### Exercise
Go through the entries below and copy each line that holds the word "computer".
[Opening Extracted information section]
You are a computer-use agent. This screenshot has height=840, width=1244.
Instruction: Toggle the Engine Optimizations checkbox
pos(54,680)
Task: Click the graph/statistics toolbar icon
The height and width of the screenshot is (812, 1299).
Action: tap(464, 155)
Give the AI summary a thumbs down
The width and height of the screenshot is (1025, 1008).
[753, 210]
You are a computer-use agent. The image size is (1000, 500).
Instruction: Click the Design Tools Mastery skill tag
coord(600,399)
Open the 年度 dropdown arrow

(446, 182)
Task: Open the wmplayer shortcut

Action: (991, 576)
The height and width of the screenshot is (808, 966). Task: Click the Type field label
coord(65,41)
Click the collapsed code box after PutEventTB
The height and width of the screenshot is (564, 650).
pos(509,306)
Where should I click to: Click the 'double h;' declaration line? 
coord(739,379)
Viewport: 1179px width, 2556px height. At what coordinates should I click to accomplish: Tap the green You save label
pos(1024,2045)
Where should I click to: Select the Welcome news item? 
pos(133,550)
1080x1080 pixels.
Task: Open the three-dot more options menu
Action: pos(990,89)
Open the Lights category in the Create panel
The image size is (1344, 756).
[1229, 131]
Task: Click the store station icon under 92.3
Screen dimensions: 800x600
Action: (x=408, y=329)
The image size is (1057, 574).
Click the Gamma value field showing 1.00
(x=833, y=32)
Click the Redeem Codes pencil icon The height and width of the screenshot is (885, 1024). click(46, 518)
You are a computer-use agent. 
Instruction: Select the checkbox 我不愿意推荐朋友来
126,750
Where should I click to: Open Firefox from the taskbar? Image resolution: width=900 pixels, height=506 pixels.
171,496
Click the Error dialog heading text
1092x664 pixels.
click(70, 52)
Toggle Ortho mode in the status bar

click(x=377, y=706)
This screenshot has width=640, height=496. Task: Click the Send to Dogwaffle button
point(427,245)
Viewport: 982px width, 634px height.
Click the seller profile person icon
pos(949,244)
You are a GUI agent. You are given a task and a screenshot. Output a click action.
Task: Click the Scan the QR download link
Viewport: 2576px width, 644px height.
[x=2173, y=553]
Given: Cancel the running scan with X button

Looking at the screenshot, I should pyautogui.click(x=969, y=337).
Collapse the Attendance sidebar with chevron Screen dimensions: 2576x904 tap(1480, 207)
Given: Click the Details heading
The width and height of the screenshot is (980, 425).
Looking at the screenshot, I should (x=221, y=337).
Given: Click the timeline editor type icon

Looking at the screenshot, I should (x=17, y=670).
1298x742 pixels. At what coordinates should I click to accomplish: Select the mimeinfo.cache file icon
[Closing Extracted information section]
### Solution to the exercise
You are a computer-use agent. This screenshot has height=840, width=1244.
You are a computer-use agent. The image size is (1000, 500).
You are a computer-use agent. 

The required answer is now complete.